感染症のレファレンスが届いたので、どんな使い方ができるかと思って目を通す。文献は、Brenda Wilmoth Lerner and K. Lee Lerner, Infectious Diseases in Context 2 vols. (Farmington Hills, MI.: The Gale Group, 2008)

感染症の病気の名前と、それ以外にも色々な項目で引くことができるレファレンス。病気の名前はいいけれども、他の項目は、たとえば Handwashing だとか、Globalization and Infectious Disease だとか、World Trade and Infectious Disease だとか、その語を思いついて調べるのがちょっと難しいから、しばらく眺めたり使い込んだりして慣れなければならない。
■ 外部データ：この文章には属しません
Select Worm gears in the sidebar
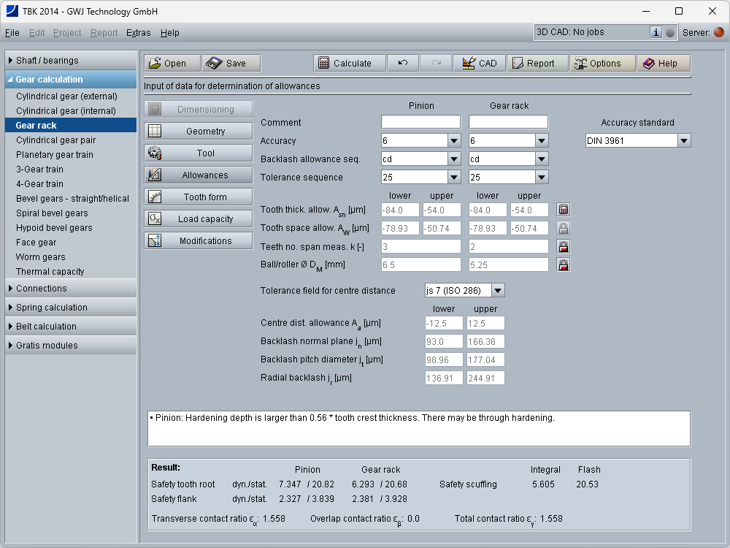This screenshot has height=548, width=730. pos(41,257)
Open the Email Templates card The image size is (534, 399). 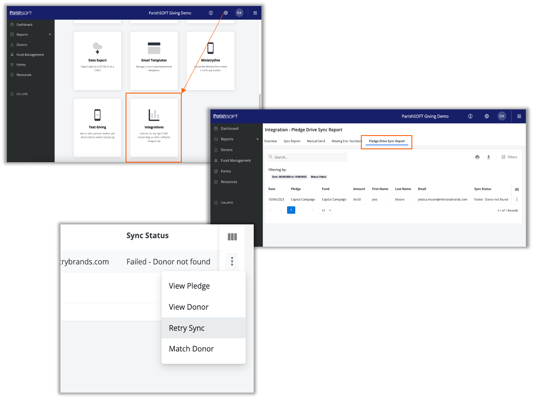tap(154, 60)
囲み記事で載せられている、重要な用語の解説は、疫学をきちんと勉強していない私のような文系の人間を多くの間違いから救ってくれるだろう。

執筆者は、当たり前のことだけれども現代医学の専門家だけれども、私が比較的良く知っている病気の項目を拾い読みしてみたら、意外に(と言っては失礼だけ)参考になった。これは歴史情報に強いということではなくて、歴史を考える上で役に立つ洞察がちりばめられているという意味だけれども。

それから、カラーの図版が臨場感があって素晴らしい。特に、Smallpox の項目にあった1973年のバングラディッシュの少女の患者の写真はすごくインパクトがあって、この病気が襲ってきたら、神の怒りだと解釈したくなるのも無理はないと実感した。